EXERCISE DIRECTIONS:
Could the entries below be reproduced exactly, with the images removed?

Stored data
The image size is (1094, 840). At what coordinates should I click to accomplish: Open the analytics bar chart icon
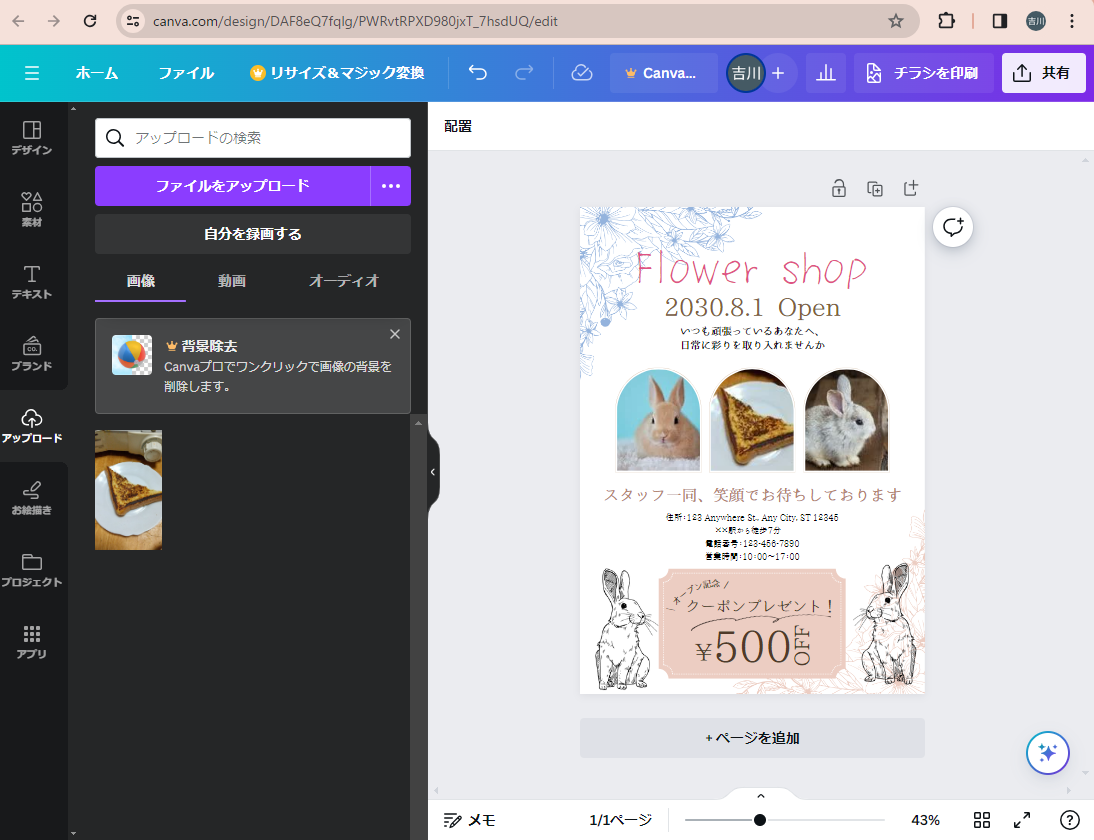tap(826, 73)
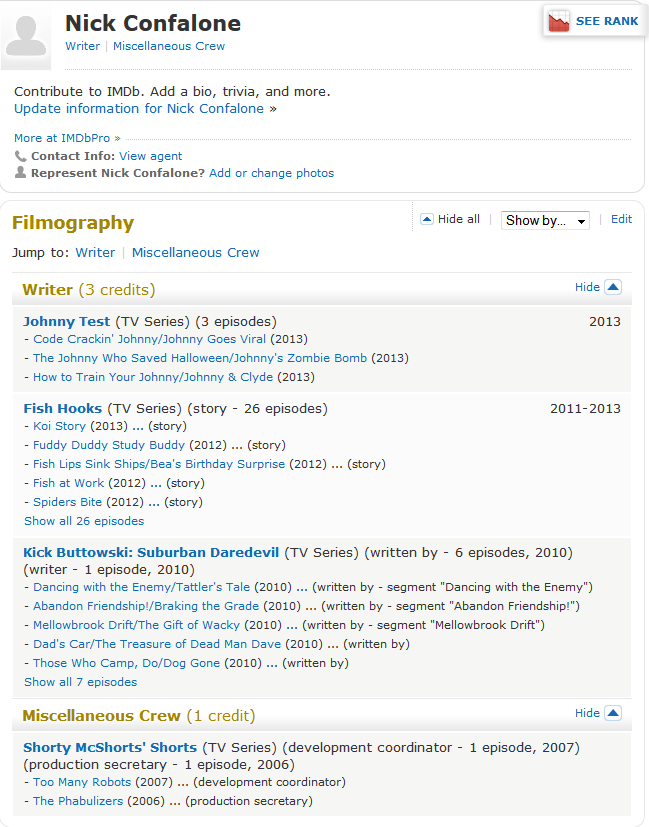This screenshot has height=827, width=649.
Task: Open Shorty McShorts' Shorts series link
Action: pos(110,748)
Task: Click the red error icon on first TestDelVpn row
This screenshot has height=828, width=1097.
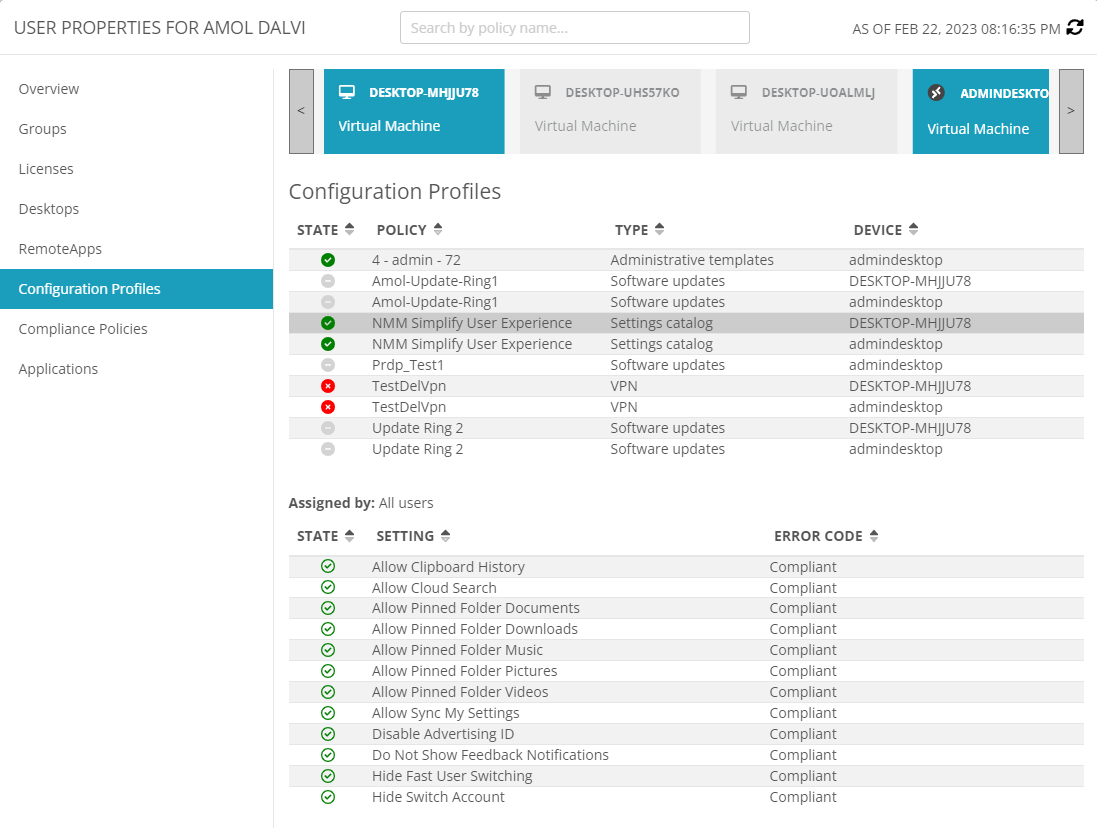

ANSWER BELOW:
The image size is (1094, 840). At what coordinates should I click to accomplish: Open the analytics bar chart icon
tap(826, 73)
This screenshot has height=827, width=649.
Task: Open Shorty McShorts' Shorts series link
Action: pos(110,748)
Task: Click the red error icon on first TestDelVpn row
This screenshot has height=828, width=1097.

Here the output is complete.